Estate of Daniel Pesavento, et al. v. Bryce Rudebeck, et al.
This text of Estate of Daniel Pesavento, et al. v. Bryce Rudebeck, et al. (Estate of Daniel Pesavento, et al. v. Bryce Rudebeck, et al.) is published on Counsel Stack Legal Research, covering District Court, E.D. Wisconsin primary law. Counsel Stack provides free access to over 12 million legal documents including statutes, case law, regulations, and constitutions.
Opinion
UNITED STATES DISTRICT COURT EASTERN DISTRICT OF WISCONSIN
ESTATE OF DANIEL PESAVENTO, et al.,
Plaintiffs,
v. Case No. 24-CV-647
BRYCE RUDEBECK, et al.,
Defendants.
ORDER
Bryce Rudebeck, an Appleton Police Officer, shot and killed Daniel Pesavento. The shooting occurred following a roughly 30-minute standoff with police where Pesavento, drunk and suicidal, paced the end of his driveway with a handgun. Est. of Pesavento v. Rudebeck, No. 24-CV-647, 2026 U.S. Dist. LEXIS 55872, at *2-3, *7-*8 (E.D. Wis. Mar. 10, 2026). Pesavento refused officers’ demands that he drop the gun and expressed a desire to die by “suicide by cop,” but he did not expressly threaten the officers surrounding his home. At the time Rudebeck shot him, Pesavento had the gun pointed at his own head, as had been the case throughout nearly the entire standoff. Rudebeck sought summary judgment on the basis of qualified immunity. The court denied his motion. It was clearly established that a police officer may not use deadly force against a person who, although armed with a deadly weapon, “is merely passively resisting and has not presented any threat of harm to others.” Pesavento, 2026 U.S. Dist. LEXIS 55872, at *11-12 (quoting Estate of Williams v. Ind. State Police Dep't, 797 F.3d 468, 485 (7th Cir. 2015)); see also id. (citing cases).

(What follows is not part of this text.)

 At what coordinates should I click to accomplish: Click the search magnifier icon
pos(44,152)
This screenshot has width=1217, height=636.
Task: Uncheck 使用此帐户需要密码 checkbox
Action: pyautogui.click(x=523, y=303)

Ordinarily, only a district court’s final decisions are appealable. 28 U.S.C. § 1291. Decisions denying qualified immunity are an exception to this general rule. Alhadji F. Bayon v. Berkebile, 29 F.4th 850, 853-54 (7th Cir. 2022). However, this exception is narrow; it is limited to questions of law. Alhadji F. Bayon, 29 F.4th at 854. When a defendant appeals a district court’s decision denying qualified immunity the district court generally must stay the case pending resolution of the appeal.
Kraeger v. Waupaca Cty., No. 24-CV-883, 2025 U.S. Dist. LEXIS 110570, at *3 (E.D. Wis. June 11, 2025). Rudebeck has appealed the court’s decision denying him qualified immunity, and thus the defendants ask the court to stay further proceedings pending resolution of that appeal. (ECF No. 52.) The plaintiffs ask the court to certify Rudebeck’s appeal as frivolous. (ECF No. 56.)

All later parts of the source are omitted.